Regulators on both sides of the Atlantic are preparing for a new stage in digital assets regulation. Speakers at OMFIF’s Digital money summit in May 2026 compared their approaches.
In the US, while the Genius Act is now a well-established framework for stablecoins, its successor Clarity, which primarily aims to formalise rules on cryptoasset market structures, is still embroiled in debates.
The substance of one of the key debates is the question of stablecoin remuneration. Under the Genius Act, stablecoins are prohibited from paying interest to ensure that they do not compete too strongly with bank deposits.
Some stablecoin issuers and cryptoasset exchanges circumvent that prohibition by paying rewards to stablecoin holders on their platform. The Clarity Act may make this illegal, although the present formulation would allow rewards for transactions, rather than passive holding rewards.
Regulatory blind spots
At the Digital money summit, other Genius Act blind spots were highlighted. Timothy Massad, former Commodity Futures Trading Commission chair, pointed out that there is only a contractual, rather than a statutory, right to redemption.
Europe took an early global leadership position with its Markets in Crypto-Assets regulation, which entered into force in June 2023. On 20 May 2026, however, the European Commission issued a public consultation for what market participants are calling MiCA 2.0.

L-R: Austin Elwood, Wolfram Seidemann, Ulrich Strohmeier, John Jackson, Katie-Ann Wilson
The consultation is expected to address a number of perceived gaps in the MiCA framework. The most novel component will most likely be a licence requirement and embedded supervision for decentralised finance markets. DeFi markets, though a small subset of overall cryptoasset markets, have specific products presently being delivered through decentralised services. Some of these products resemble banking activities of lending and investing but are handled primarily through smart contracts in decentralised environments and are therefore unlicenced.
DeFi products often involve a combination of staking (immobilising tokens to participate in ensuring the integrity of the protocol for a return), then issuing tokens representing the ownership of staked assets, decentralised lending on margin and other operations that combine sophisticated financial engineering with crypto-specific techniques. These are often layered to generate outsized yields.

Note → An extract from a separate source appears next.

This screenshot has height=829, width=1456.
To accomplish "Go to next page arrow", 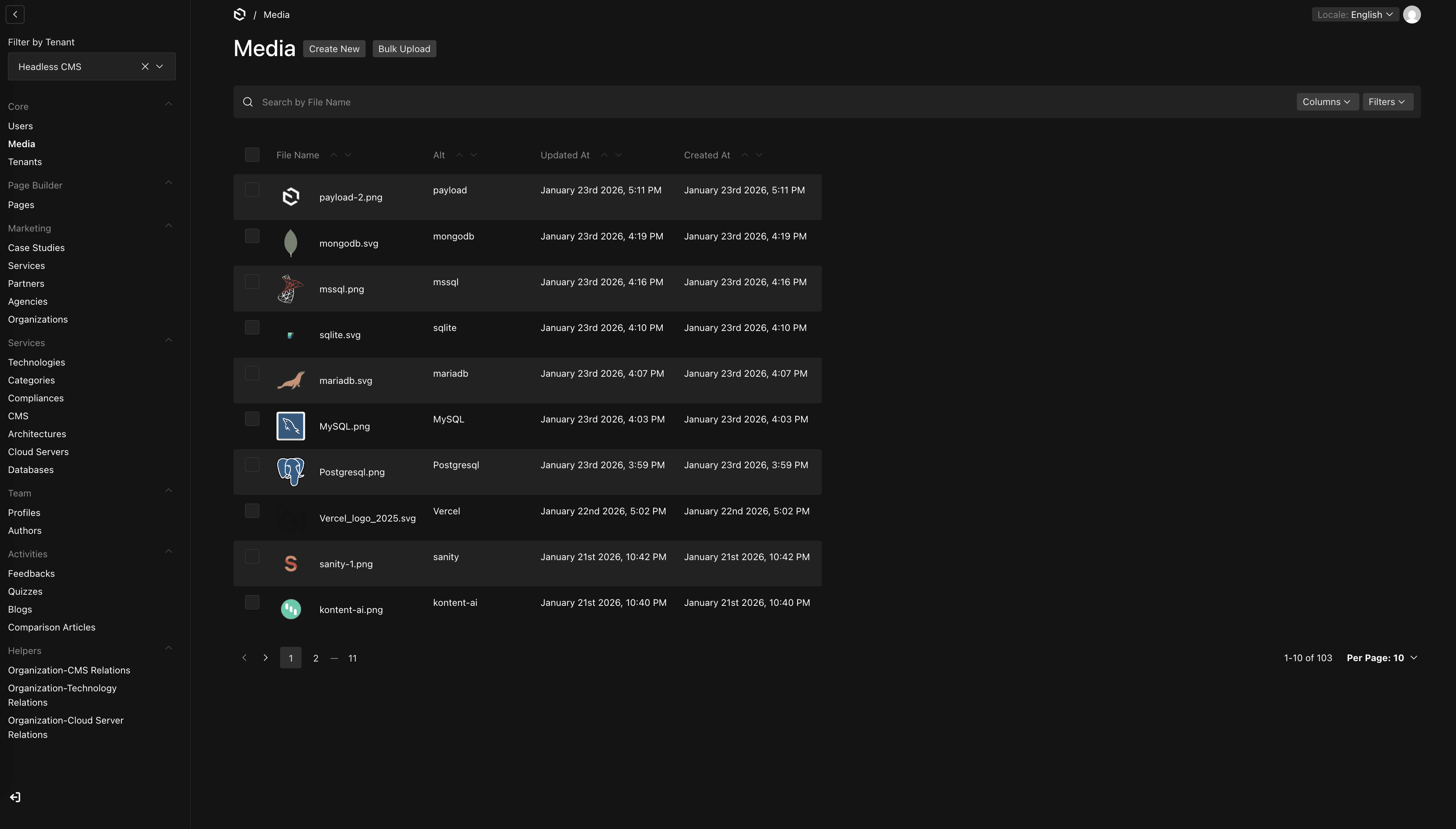I will tap(265, 658).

Some at the summit adopted a ‘buyer beware’ position. Andrew Forson, chief executive officer of DeFi Technologies, said investors should realise that products offering high returns, far outstripping government bond yields, require extensive due diligence to interrogate the robustness of the claims involved. He suggested that investors who fail to do this work should not be entitled to protection by regulators.
MiCA 2.0
Nevertheless, the next iteration of MiCA is looking at this marketplace. The decentralised nature of the protocols makes them difficult to supervise but, often, there is a human involved in (and profiting from) selling these instruments. While the marketplace is small, its complexity makes it an important site for regulators to target.
MiCA 2.0 may also re-open the question of allowing stablecoins to pay yield. Like the Genius Act, MiCA prohibits the payment of yield by most stablecoins. However, this question is being re-examined in the public consultation.

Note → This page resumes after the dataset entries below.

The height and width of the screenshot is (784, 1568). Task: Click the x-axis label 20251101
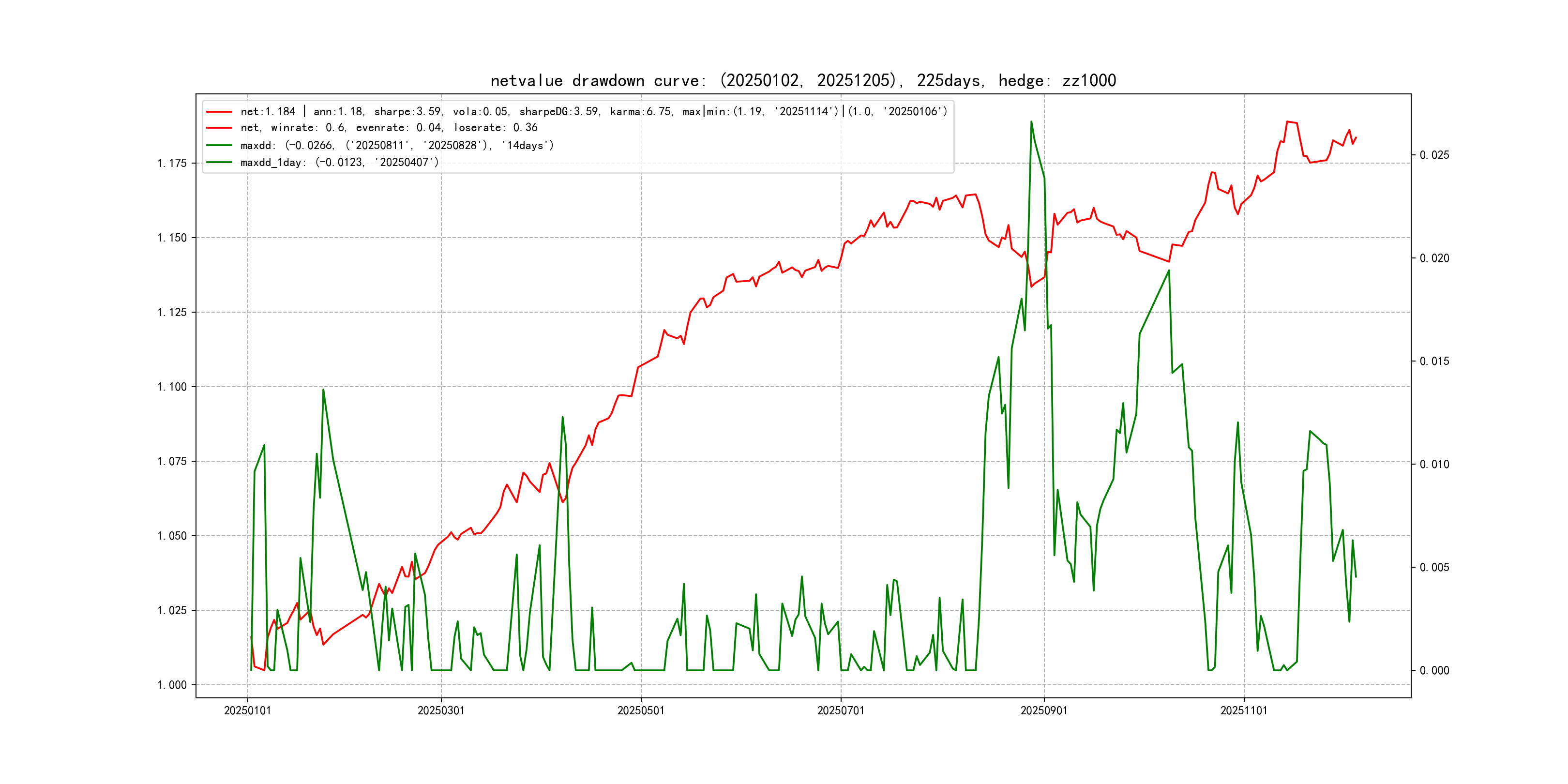[x=1244, y=711]
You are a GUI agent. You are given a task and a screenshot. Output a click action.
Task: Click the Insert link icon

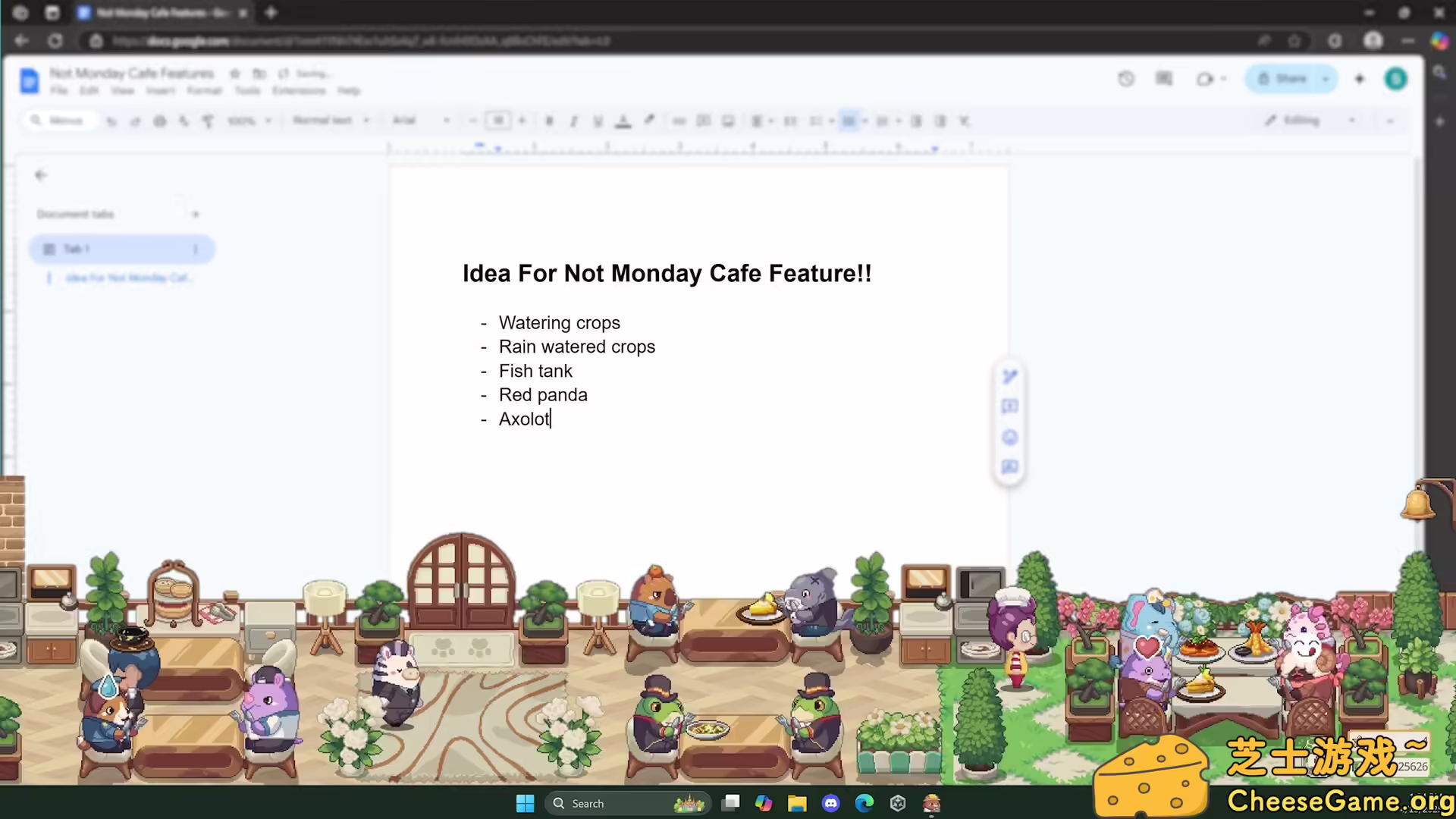pyautogui.click(x=679, y=121)
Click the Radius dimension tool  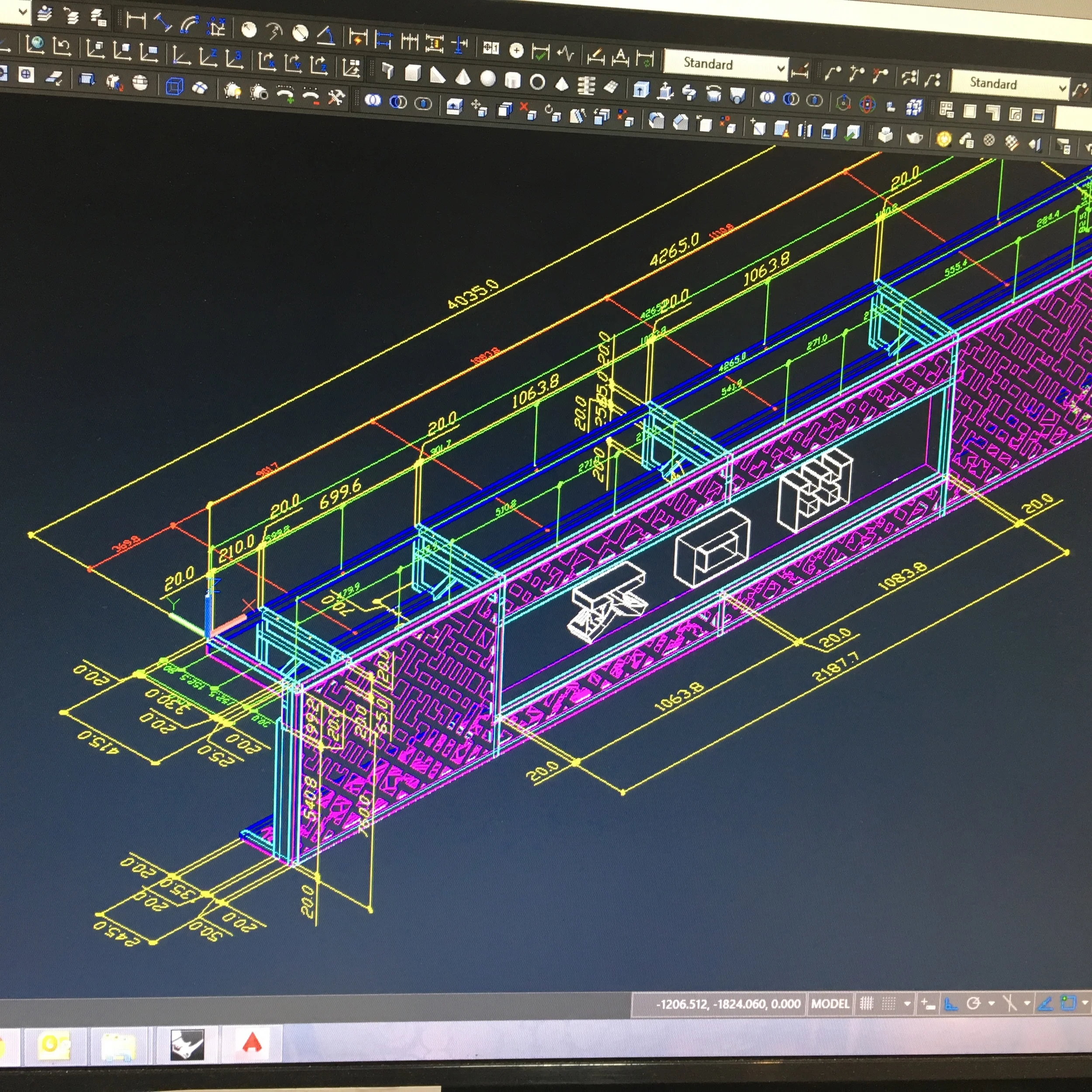(249, 30)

L-R: Andrew Forson, Carla Carriveau, Felix Haynes, Laura Weil, Erwin Voloder
MiCA defines two types of stablecoins: e-money tokens, which are traditional stablecoins backed by assets denominated in the same currency as the stablecoin; and asset referenced tokens, which are stablecoins backed by assets denominated in multiple currencies and commodities. Asset-referenced tokens are more exotic products, which are permitted to pay yield under certain conditions. As yet, no asset-referenced tokens have been licenced under MiCA, so the European Commission will re-examine the framework to see if it is too obstructive.
UK regime expected in 2027
In the UK, the Financial Conduct Authority is consulting on its own cryptoasset supervision regime, which is expected to go live in 2027. Matthew Long, the FCA’s director of payments and digital assets, joined the Digital money summit to detail the regime’s remit – stablecoin issuance, cryptoasset trading platforms, safeguarding cryptoassets, staking and arranging deals in qualifying cryptoassets.

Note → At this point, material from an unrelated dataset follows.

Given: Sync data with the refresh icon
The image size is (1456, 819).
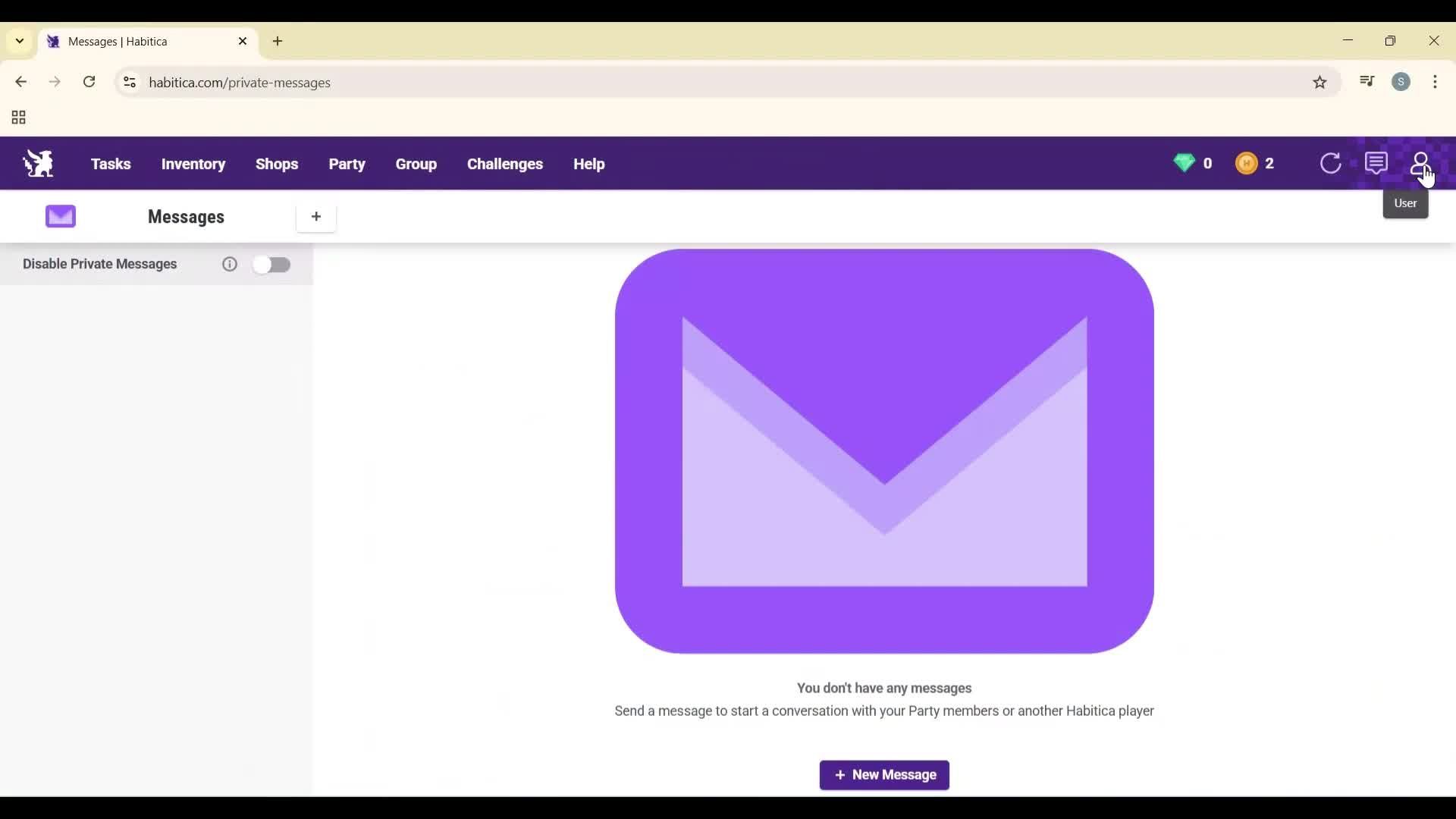Looking at the screenshot, I should click(x=1332, y=163).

The FCA will collect feedback on its proposed regime over the next few months, then open it for applications between the end of September 2026 and March 2027. Long warned prospective applicants to apply early in order to ensure that the FCA can ask questions regarding the details of their application and still process it in time for the regime’s launch in October 2027.
Lewis McLellan is Head of Content of the Digital Monetary Institute at OMFIF.